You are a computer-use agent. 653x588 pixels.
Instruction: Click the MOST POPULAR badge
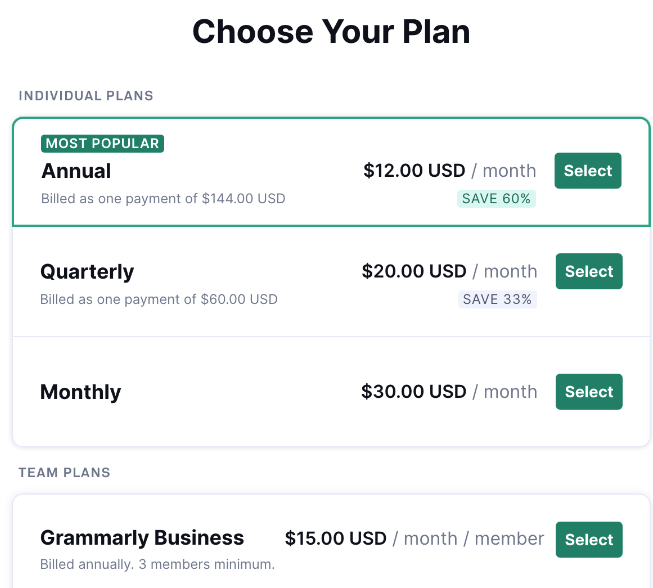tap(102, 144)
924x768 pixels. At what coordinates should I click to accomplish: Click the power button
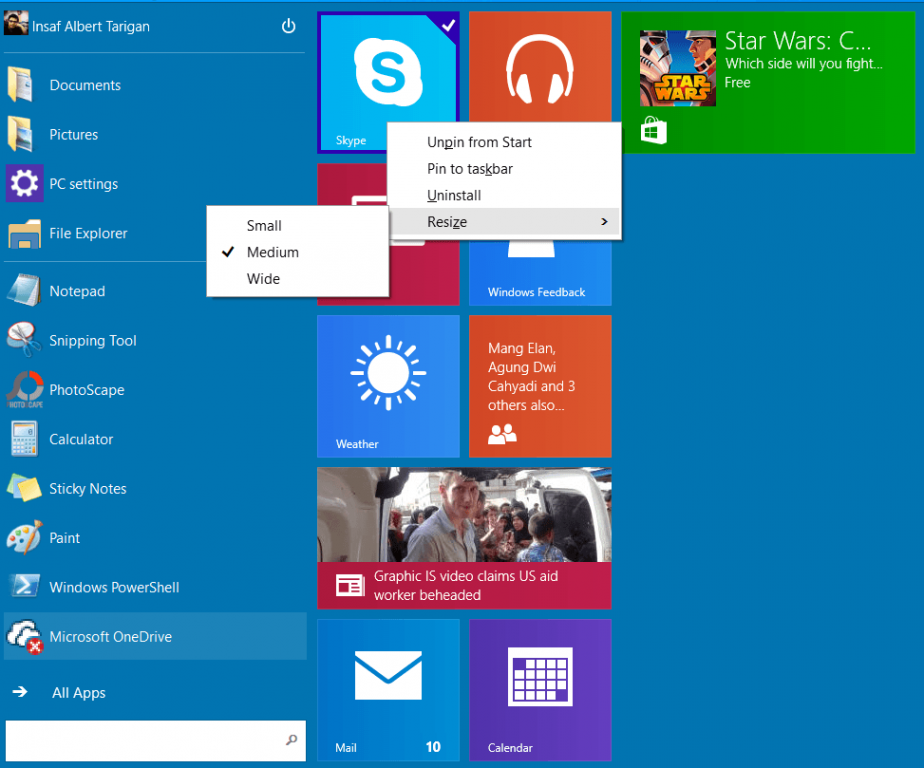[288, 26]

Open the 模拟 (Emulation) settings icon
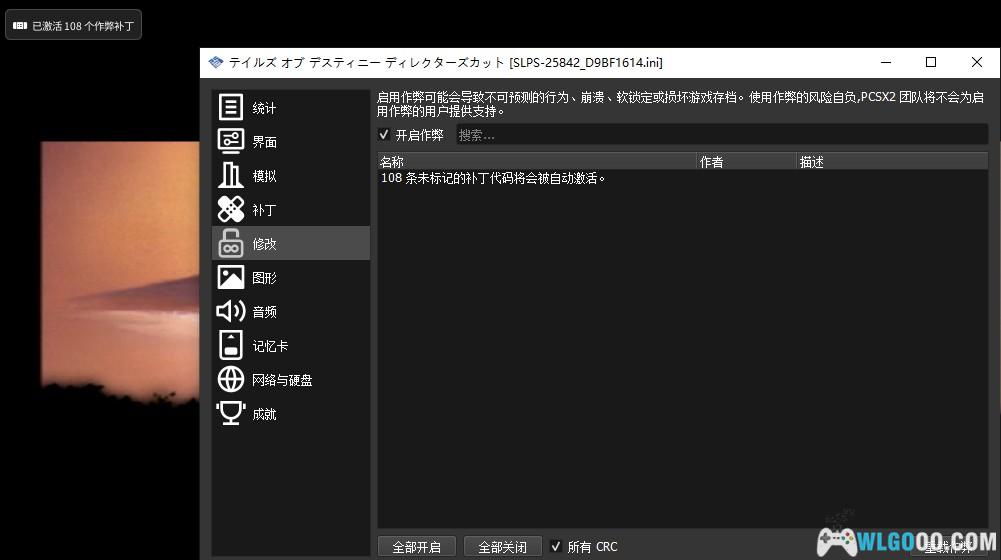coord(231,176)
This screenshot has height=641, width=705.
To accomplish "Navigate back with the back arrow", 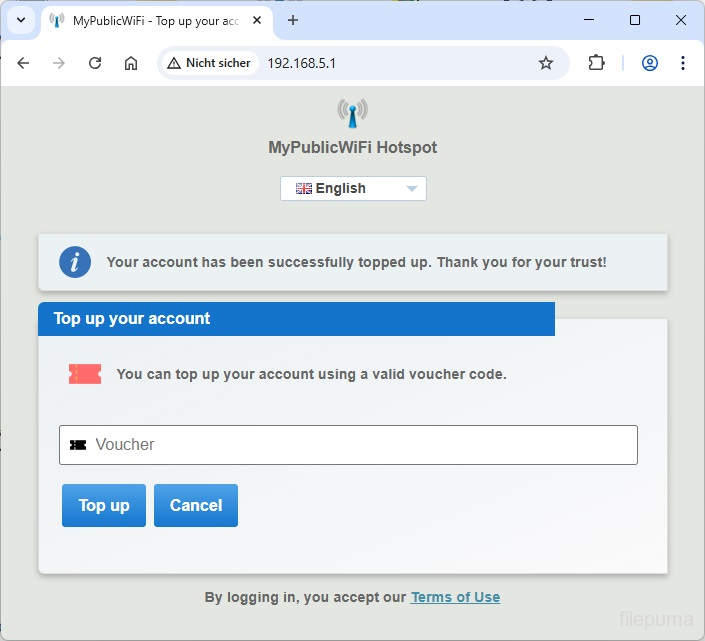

...

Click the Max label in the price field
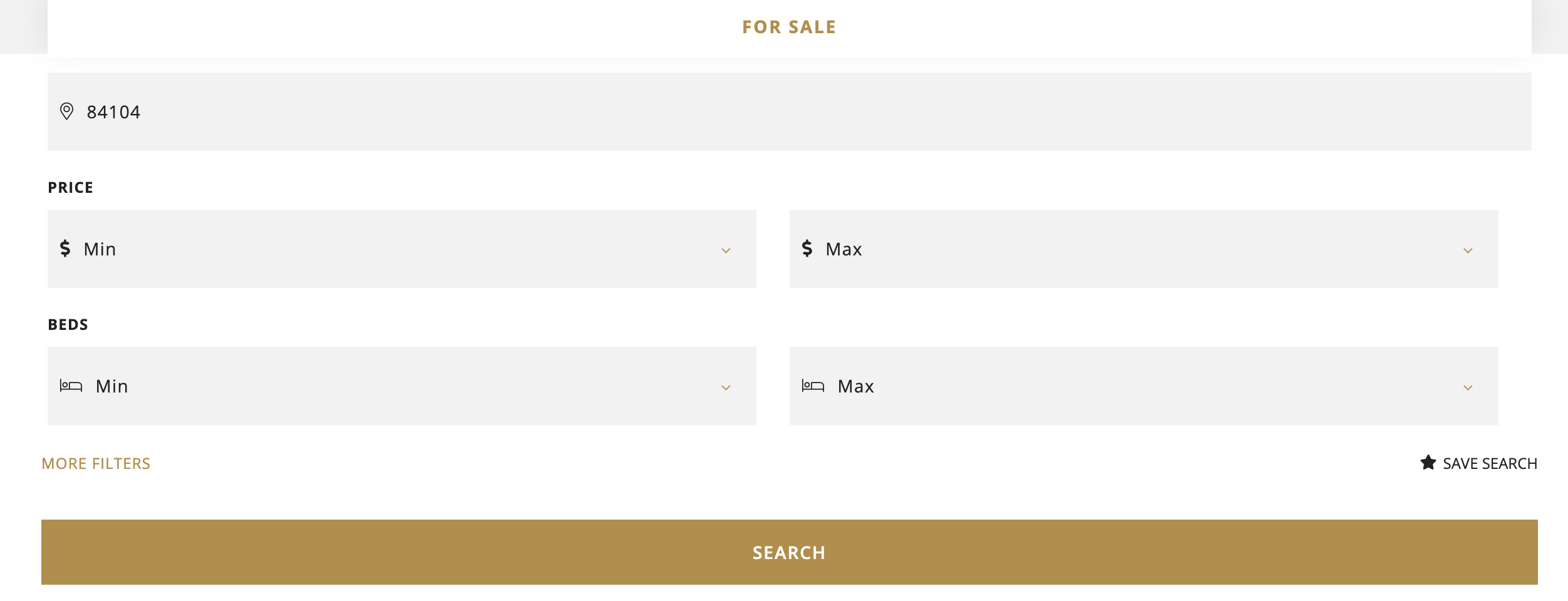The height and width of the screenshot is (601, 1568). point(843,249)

* [How to complete this task] Starting with the line that has "Open the 模拟 (Emulation) settings icon" and going on through the line that has "back with the", transcribe the records above exactly, but skip the pictures.

* [Task answer]
Open the 模拟 (Emulation) settings icon
coord(231,176)
This screenshot has height=641, width=705.
To accomplish "Navigate back with the back arrow", 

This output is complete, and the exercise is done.